However, her argument was lifted completely out of context to scream in a sensationalist tabloid rant. Butchering the metaphor, the writer’s logically argued response to Kate-o-mania became a slight on the royal figure, rather than a metaphor for her flailing presence as a female role model. Hilary’s argument was transmuted by the tabloids, rendered bitter, leaving her own physical form to be contested. Although I’d like to argue David Cameron’s Eton education means that he can spot a good metaphor when he sees one, it wasn’t long before his right-wing traditionalism kicked in, demanding an apology from the writer who dared to use a literary trope. Soon enough, one of Britain’s greatest writers became nothing more than a shape, as blown out of proportion as Kate’s significance.

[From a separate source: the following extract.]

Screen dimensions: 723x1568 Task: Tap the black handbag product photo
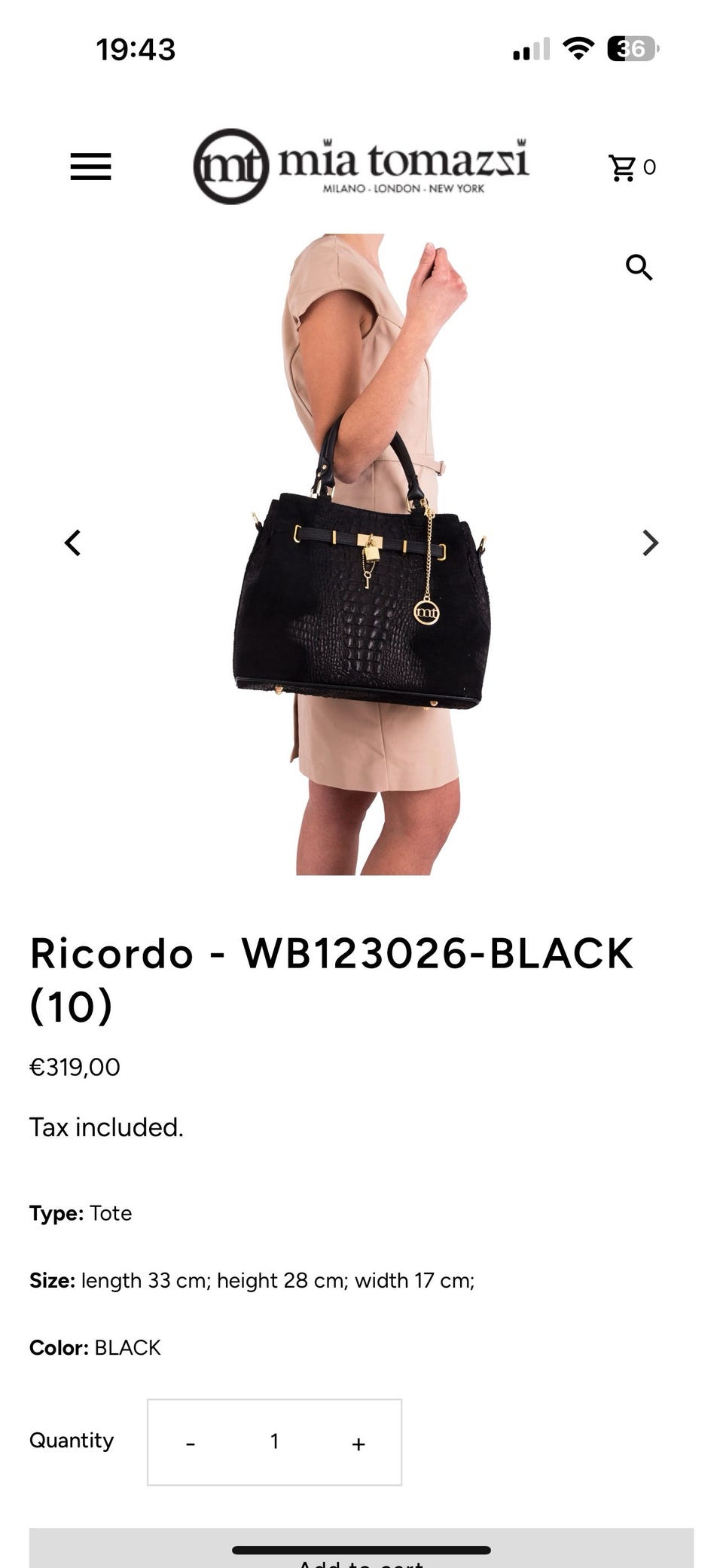(362, 555)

Thousands of years on, we still tell the same lie to our children. Let those little girls be princesses, we say. Who wouldn’t want a pretty dress, to have an opulent life, and a romancer as a mouthpiece? If only life could be as simple as those glossy magazines. It is us who need to shatter the illusion that being a princess will never make us truly happy- for Kate’s sake, and our own. When we see that Kate’s glass ceiling is nothing more than a glass palace, and that the ancien regime of a monarchical, right-wing appraisal appears only to be dressage, it is then we can see that our idolatry of princessdom is as corrupting as the perfectly poised clothes weighing on Kate’s back.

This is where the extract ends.